Ces deux arrivées ne jouent pas le même rôle dans la stratégie de Galthié. L’une est un pari structurant, l’autre une solution de continuité.
Petitjean pour 2027, Bastide pour la transition : deux horizons différents
La nuance est là, et elle compte. Selon Rugby Scope, « Petitjean est envisagé pour une collaboration sur le long terme jusqu’à la Coupe du Monde 2027, tandis que l’intégration de Bastide est présentée comme davantage ponctuelle » (Rugby Scope, 31 mai 2026). Deux techniciens, deux temporalités.
Petitjean s’inscrit dans la feuille de route 2027. Son profil, son expérience en Top 14 avec Toulon et sa jeunesse relative pour un technicien indiquent un choix délibéré : un spécialiste capable d’évoluer avec le groupe sur dix-huit mois.
Bastide, lui, revient d’un contexte fédéral proche. En 2026, il était entraîneur des arrières et de la défense du XV de France féminin sous François Ratier. Avant cela, il avait déjà occupé le poste de responsable de la défense des Bleus entre 2015 et 2017, sous Guy Novès. Il connaît les codes, les exigences, les habitudes de travail de la FFR. Ce retour limite le temps d’adaptation. C’est précisément ce que Galthié recherche avant une compétition qui débute le 4 juillet.
Cette distinction temporelle révèle une méthode : Galthié ne cherche pas deux profils identiques, mais deux solutions calibrées à deux besoins distincts. Petitjean pour construire. Bastide pour stabiliser.
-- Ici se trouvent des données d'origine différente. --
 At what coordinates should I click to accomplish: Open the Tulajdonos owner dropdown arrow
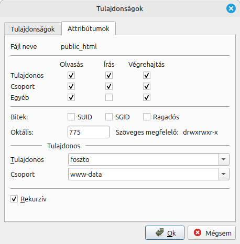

Cette logique s’inscrit dans une stratégie plus large. Galthié a déclaré que sa préparation jusqu’à la Coupe du Monde 2027 repose sur « au moins trois joueurs par poste », avec des rotations assumées pour faire progresser l’ensemble du groupe. Le staff technique obéit à la même logique de profondeur.
Le Championnat des Nations comme premier test de la nouvelle stratégie
La France a remporté le Tournoi des 6 Nations 2026, son 20e titre, avec Thomas Ramos meilleur marqueur du tournoi (74 points) et Louis Bielle-Biarrey meilleur essayeur (9 essais). Galthié ne reconstruit pas dans l’urgence : il se reconfigure depuis une position de force.
25 des 28 joueurs convoqués étaient présents dès la première séance d’entraînement à Marcoussis le 16 juin (Minute Sports, 16 juin 2026). Les trois absents Antoine Hastoy, Nolann Le Garrec et Réda Wardi bénéficiaient d’un repos supplémentaire après l’élimination des Rochelais en barrage du Top 14. L’intégration du nouveau staff se fait dans un groupe déjà mobilisé.
Le Championnat des Nations 2026 est une première édition lancée par World Rugby. Le format est inédit : six matchs contre les nations de l’hémisphère sud, répartis sur deux fenêtres. En juillet, la France affronte la Nouvelle-Zélande (4 juillet), l’Australie (11 juillet) et le Japon (18 juillet). En novembre, elle retrouve les Fidji, l’Afrique du Sud et l’Argentine, avant une finale à Twickenham fin novembre.
Ce calendrier est un révélateur brutal. Face aux All Blacks, aux Springboks et aux Wallabies, les lacunes défensives et les failles au pied ne se cachent pas. Petitjean et Bastide n’auront pas de mois pour s’installer. Ils seront jugés dès le 4 juillet.
C’est précisément pourquoi le choix de Bastide, connaisseur du système fédéral, prend tout son sens à court terme. Et pourquoi le choix de Petitjean, spécialiste reconnu en Top 14, répond à un besoin identifié sur la durée.
Galthié ne remplace pas ses adjoints au hasard : il reconstruit son staff en fonction d’une feuille de route précise jusqu’à la Coupe du Monde 2027. Le Championnat des Nations, première édition de cette compétition lancée par World Rugby, servira de baromètre pour mesurer si cette nouvelle architecture fonctionne. Les performances des Bleus dès le 4 juillet contre les All Blacks diront si cette nouvelle architecture tient ses promesses ou si novembre sera le vrai verdict.